Melihat masalah pinjaman daring dari berbagai negara, otoritas Indonesia perlu waspada. Mereka perlu meneliti kembali aturan-aturan yang ada, termasuk iklan yang mudah menggoda calon nasabah. Tanpa tindakan yang berarti, maka pinjaman daring akan makin sering memunculkan masalah yang sangat mungkin memunculkan masalah sosial.
Dorongan untuk menjual produk pinjaman daring ini secara agresif sangat boleh jadi muncul karena tekanan investor platform pinjaman tersebut. Investor tidak lagi mau membakar uang untuk promosi dan platform tidak sedikit yang harus segera untung atau setidaknya segera layak secara bisnis. Ada juga karena dana pihak ketiga yang sangat besar dalam sistem pembayaran, tetapi belum digerakkan sehingga mendorong mereka membuat platform pinjaman.
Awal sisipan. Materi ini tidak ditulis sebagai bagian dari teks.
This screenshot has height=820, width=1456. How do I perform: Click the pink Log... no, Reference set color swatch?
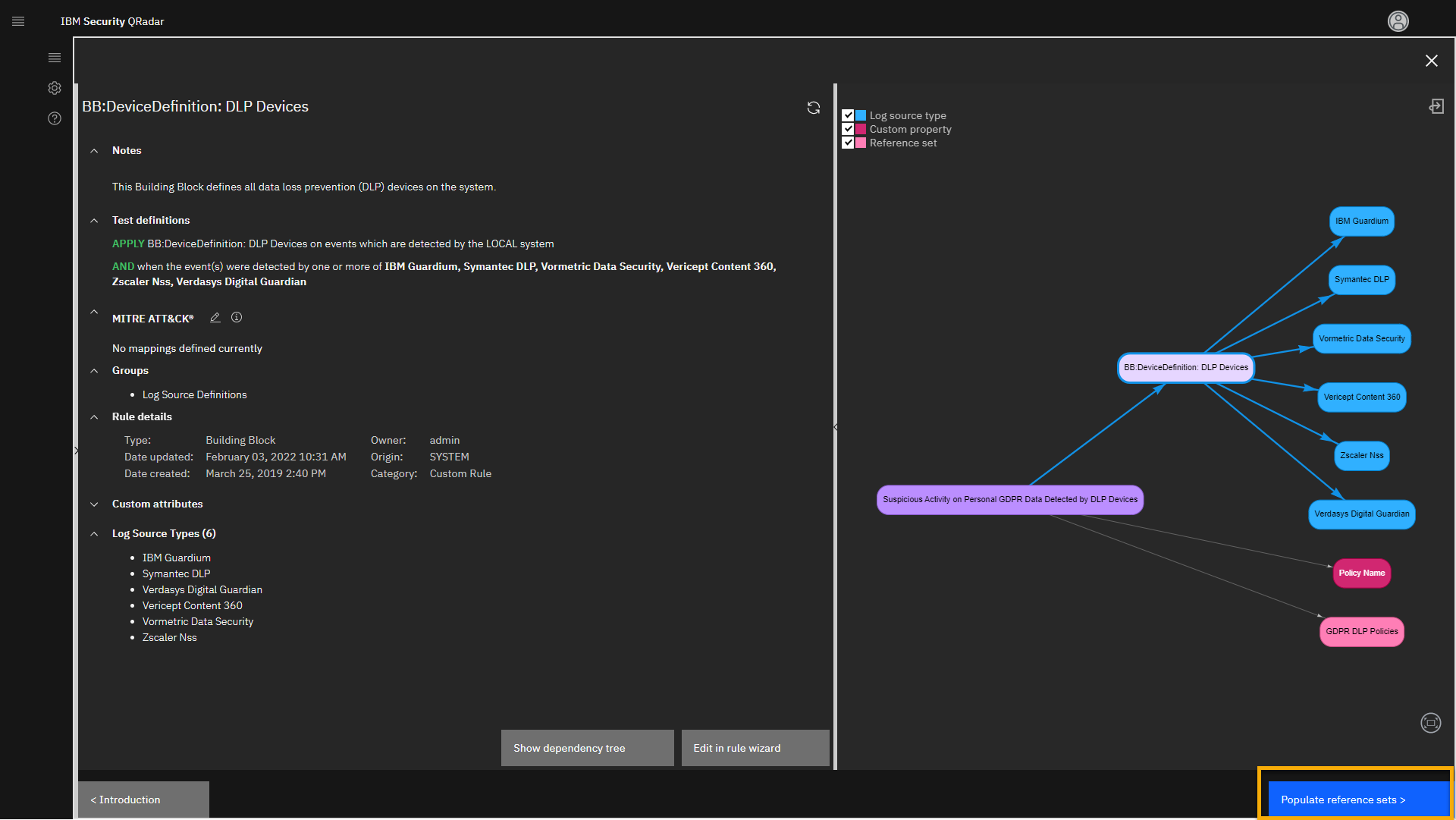coord(861,143)
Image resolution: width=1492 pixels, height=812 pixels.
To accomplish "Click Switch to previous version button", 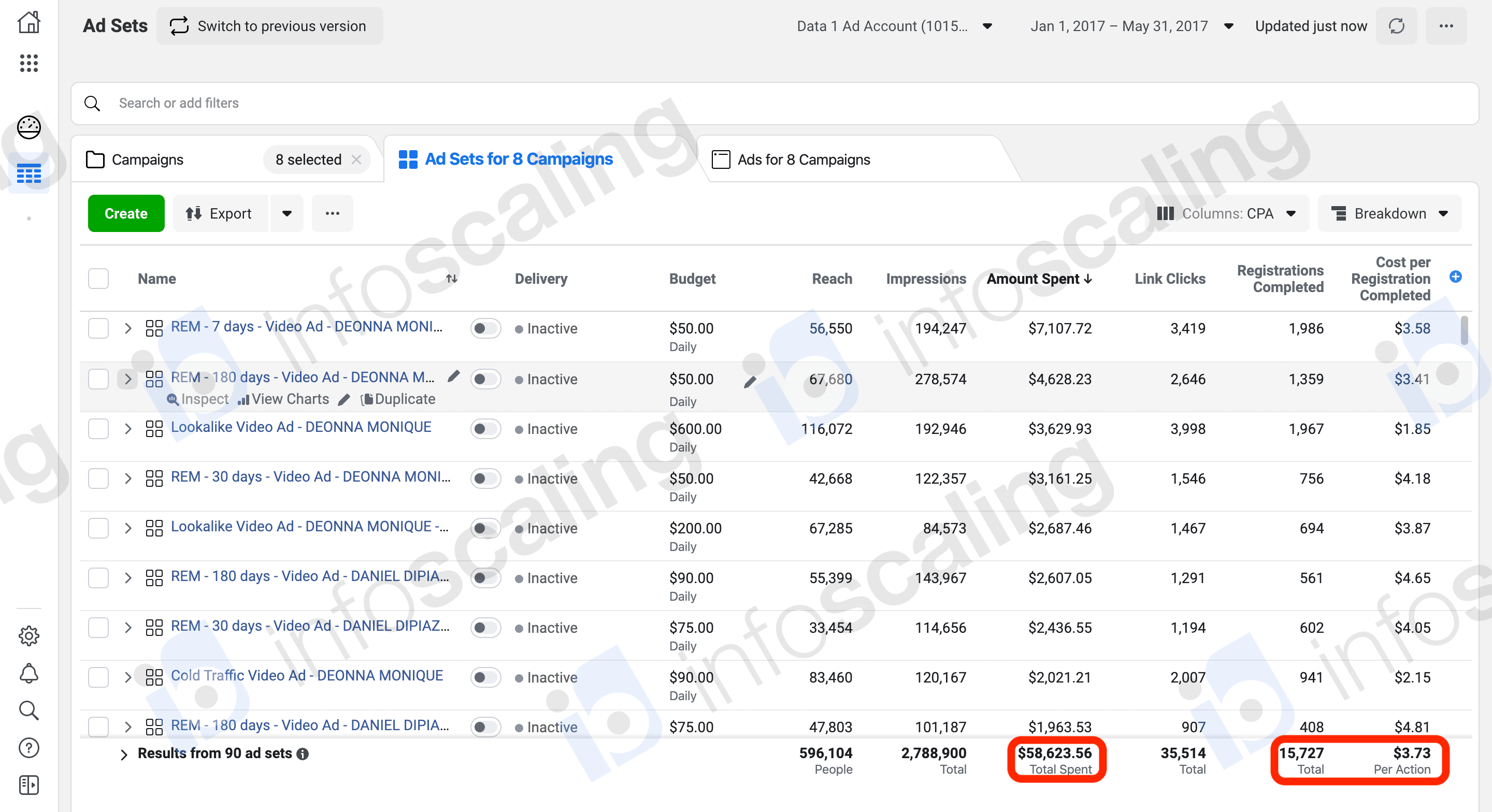I will (x=269, y=26).
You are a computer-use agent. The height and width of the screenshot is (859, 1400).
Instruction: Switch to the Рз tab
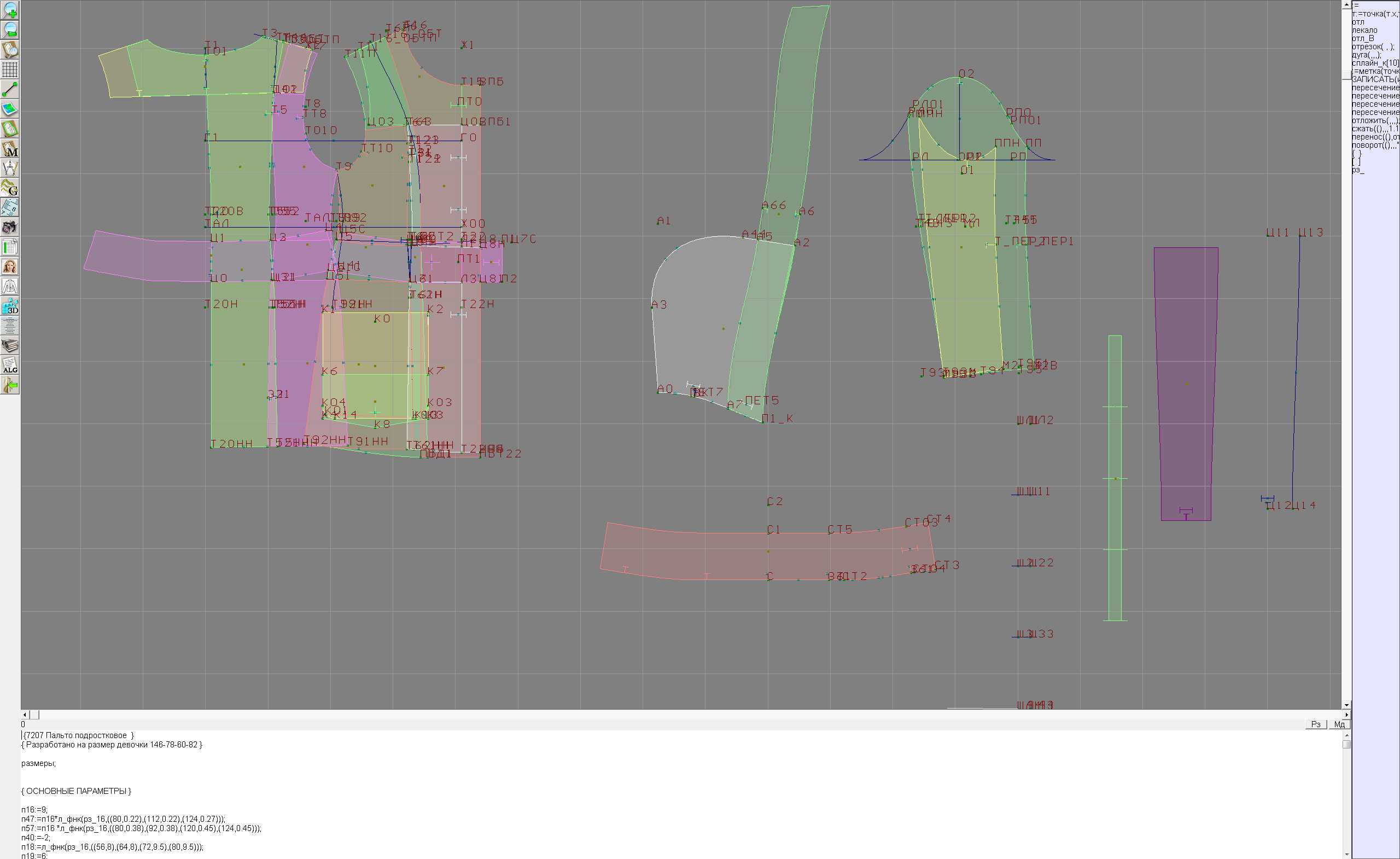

Bisik-bisik di kalangan mereka, upaya agresif itu tidak melanggar aturan. Prinsip mereka, bila tidak diatur, ya dijalankan saja. Seperti kalimat yang sering muncul, lebih baik minta maaf dibanding minta izin ketika mereka mengetahui bahwa aksi mereka bakal mendapat teguran otoritas.
Usulan penanganan
Dalam kesimpulan para peneliti di China di awal tulisan ini, mereka menyatakan bahwa literasi keuangan rumah tangga di China yang rendah dan rumah tangga yang buta finansial telah membuat mereka tidak menyadari konsekuensi dari pilihan mereka terhadap utang. Oleh karena itu, dari penelitian itu mereka mengusulkan, pertama pembuat kebijakan harus membekali masyarakat dengan literasi keuangan digital yang tepat.
Dengan mengutip hasil riset lain, mereka menemukan bahwa kurangnya pengendalian diri dan buta huruf finansial berhubungan positif dengan tidak terbayarnya kredit konsumen dan laporan diri tentang beban utang keuangan yang berlebihan. Studi tersebut menjelaskan bahwa meskipun literasi keuangan dapat ditingkatkan melalui pendidikan keuangan, individu tidak dapat dididik mengenai pengendalian diri. Oleh karena itu, saran kebijakan kedua dari hasil penelitian mereka adalah pembuat kebijakan perlu membatasi kredit yang tersedia dengan melakukan pengendalian berdasarkan tujuan pinjaman.
Tentang platform pinjaman yang agresif memperluas bisnis mereka, tetapi beroperasi tanpa menerapkan teknik keuangan yang tepat, mereka menemukan hal ini menciptakan risiko signifikan yang meluas pada keuangan digital ke keuangan tradisional. Oleh karena itu, implikasi kebijakan ketiga dari hasil penelitian mereka adalah bahwa pembuat kebijakan harus meningkatkan perlindungan pelanggan, memastikan transparansi pasar, menjaga persaingan, dan membuat penetapan harga yang adil untuk mengurangi risiko yang terkait dengan sistem keuangan digital.